WHAT YOU NEED TO DO
Copy out the rows from the line with "Set Example Dude" to the line with "coord(157,295)", both included, with nothing changed.

[Item coordinate data]
— start —

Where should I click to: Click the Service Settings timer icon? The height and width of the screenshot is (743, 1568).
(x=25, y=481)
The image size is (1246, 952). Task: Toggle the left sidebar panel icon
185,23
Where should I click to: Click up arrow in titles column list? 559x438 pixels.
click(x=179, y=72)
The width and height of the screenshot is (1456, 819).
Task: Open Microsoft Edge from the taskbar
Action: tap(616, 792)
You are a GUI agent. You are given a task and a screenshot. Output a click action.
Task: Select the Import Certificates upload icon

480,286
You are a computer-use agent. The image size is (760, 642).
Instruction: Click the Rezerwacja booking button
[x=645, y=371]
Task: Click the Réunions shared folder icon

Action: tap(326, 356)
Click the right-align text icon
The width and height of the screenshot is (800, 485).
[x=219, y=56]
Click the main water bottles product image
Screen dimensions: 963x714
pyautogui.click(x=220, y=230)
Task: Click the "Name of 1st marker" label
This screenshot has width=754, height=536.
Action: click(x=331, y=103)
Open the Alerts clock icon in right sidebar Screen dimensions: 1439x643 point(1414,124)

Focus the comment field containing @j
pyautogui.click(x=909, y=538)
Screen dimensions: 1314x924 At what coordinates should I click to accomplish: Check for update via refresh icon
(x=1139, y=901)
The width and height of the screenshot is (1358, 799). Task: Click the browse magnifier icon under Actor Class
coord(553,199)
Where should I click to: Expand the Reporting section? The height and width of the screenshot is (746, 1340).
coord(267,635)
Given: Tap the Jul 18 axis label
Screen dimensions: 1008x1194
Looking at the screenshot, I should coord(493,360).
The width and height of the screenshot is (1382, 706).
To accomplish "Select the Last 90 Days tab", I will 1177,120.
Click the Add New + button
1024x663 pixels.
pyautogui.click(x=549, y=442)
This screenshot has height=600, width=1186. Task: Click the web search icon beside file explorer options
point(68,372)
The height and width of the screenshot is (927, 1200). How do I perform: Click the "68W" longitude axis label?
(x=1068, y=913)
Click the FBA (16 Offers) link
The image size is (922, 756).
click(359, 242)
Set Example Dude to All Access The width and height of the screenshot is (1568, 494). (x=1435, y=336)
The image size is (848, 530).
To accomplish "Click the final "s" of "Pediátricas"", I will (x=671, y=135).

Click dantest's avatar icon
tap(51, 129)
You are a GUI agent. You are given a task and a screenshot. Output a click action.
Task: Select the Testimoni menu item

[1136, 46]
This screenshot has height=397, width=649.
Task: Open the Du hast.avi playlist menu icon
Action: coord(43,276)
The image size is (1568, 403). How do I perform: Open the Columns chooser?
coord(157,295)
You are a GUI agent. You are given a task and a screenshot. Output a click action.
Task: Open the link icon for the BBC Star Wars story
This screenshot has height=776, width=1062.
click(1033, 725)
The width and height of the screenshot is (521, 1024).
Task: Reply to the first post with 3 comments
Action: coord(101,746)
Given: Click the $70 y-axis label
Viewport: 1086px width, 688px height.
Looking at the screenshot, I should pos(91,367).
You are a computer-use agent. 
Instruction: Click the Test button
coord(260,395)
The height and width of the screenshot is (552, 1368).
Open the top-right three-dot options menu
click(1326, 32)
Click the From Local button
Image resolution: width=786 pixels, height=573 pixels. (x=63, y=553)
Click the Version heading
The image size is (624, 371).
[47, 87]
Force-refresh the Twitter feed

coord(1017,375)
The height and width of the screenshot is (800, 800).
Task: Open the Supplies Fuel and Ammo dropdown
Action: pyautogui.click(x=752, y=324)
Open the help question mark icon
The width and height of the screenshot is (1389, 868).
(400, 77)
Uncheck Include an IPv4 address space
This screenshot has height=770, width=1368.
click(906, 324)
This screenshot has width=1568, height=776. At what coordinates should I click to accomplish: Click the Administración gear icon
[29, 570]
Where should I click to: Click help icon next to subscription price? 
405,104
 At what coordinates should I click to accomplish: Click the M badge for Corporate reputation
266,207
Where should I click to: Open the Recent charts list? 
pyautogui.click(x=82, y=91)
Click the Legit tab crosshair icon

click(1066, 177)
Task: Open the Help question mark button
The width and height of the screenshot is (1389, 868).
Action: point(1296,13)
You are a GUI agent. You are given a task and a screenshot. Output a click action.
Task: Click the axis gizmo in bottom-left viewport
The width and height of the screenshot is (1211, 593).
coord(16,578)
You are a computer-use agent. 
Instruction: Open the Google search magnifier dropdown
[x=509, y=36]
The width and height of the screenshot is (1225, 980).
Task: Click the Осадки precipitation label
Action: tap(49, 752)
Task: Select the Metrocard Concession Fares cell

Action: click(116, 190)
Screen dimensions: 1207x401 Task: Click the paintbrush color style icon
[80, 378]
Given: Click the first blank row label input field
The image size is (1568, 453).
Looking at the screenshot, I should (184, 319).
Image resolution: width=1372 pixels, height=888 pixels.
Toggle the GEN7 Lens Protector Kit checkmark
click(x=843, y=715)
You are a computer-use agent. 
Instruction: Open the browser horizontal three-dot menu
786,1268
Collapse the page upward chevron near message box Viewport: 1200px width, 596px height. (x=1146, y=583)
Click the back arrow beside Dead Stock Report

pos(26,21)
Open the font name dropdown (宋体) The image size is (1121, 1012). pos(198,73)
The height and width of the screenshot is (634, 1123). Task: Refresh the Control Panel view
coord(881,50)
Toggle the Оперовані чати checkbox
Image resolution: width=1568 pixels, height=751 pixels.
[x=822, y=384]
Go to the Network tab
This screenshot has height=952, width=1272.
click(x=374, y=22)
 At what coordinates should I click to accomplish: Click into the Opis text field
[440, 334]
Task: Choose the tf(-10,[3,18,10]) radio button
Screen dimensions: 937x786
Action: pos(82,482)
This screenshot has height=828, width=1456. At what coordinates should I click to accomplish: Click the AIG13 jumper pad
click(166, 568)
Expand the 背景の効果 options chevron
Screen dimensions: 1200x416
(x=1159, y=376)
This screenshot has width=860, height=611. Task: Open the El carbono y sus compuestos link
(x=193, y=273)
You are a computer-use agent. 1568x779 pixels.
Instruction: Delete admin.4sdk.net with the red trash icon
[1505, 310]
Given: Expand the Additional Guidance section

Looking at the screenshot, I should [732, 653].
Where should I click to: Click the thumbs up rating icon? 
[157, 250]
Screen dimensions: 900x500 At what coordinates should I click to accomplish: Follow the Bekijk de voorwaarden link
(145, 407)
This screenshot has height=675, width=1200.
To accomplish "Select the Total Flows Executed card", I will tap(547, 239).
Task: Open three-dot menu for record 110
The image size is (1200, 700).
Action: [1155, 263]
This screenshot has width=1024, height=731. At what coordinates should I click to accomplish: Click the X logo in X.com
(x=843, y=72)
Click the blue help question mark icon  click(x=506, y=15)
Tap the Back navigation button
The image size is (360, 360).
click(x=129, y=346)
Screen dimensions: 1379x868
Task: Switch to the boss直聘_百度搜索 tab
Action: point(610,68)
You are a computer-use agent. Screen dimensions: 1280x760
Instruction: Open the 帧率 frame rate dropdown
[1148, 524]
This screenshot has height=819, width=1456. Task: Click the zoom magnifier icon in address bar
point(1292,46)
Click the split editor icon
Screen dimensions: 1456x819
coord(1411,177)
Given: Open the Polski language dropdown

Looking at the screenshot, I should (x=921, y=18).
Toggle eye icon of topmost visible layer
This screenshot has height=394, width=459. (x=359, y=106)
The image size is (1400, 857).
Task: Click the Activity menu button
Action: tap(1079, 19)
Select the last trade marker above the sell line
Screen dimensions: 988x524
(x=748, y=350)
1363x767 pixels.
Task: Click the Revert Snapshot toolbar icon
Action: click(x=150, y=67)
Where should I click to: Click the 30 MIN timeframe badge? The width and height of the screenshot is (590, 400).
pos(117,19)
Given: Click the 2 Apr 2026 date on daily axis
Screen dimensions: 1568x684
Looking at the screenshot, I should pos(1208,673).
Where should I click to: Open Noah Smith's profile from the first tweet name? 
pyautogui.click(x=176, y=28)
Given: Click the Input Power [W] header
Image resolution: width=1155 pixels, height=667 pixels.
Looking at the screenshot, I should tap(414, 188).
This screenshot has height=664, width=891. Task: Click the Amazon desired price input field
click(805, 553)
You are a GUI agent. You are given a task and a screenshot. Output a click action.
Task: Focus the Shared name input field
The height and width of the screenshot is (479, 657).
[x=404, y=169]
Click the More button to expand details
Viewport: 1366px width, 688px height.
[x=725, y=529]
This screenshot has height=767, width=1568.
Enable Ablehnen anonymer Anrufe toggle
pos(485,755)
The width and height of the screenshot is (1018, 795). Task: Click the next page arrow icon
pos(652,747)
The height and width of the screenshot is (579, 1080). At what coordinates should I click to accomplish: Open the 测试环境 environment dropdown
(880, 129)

— end —

FINISHED TASK
Set Example Dude to All Access The width and height of the screenshot is (1568, 494). (x=1435, y=336)
The image size is (848, 530).
To accomplish "Click the final "s" of "Pediátricas"", I will (x=671, y=135).

Click dantest's avatar icon
tap(51, 129)
You are a GUI agent. You are given a task and a screenshot. Output a click action.
Task: Select the Testimoni menu item

[1136, 46]
This screenshot has height=397, width=649.
Task: Open the Du hast.avi playlist menu icon
Action: coord(43,276)
The image size is (1568, 403). How do I perform: Open the Columns chooser?
coord(157,295)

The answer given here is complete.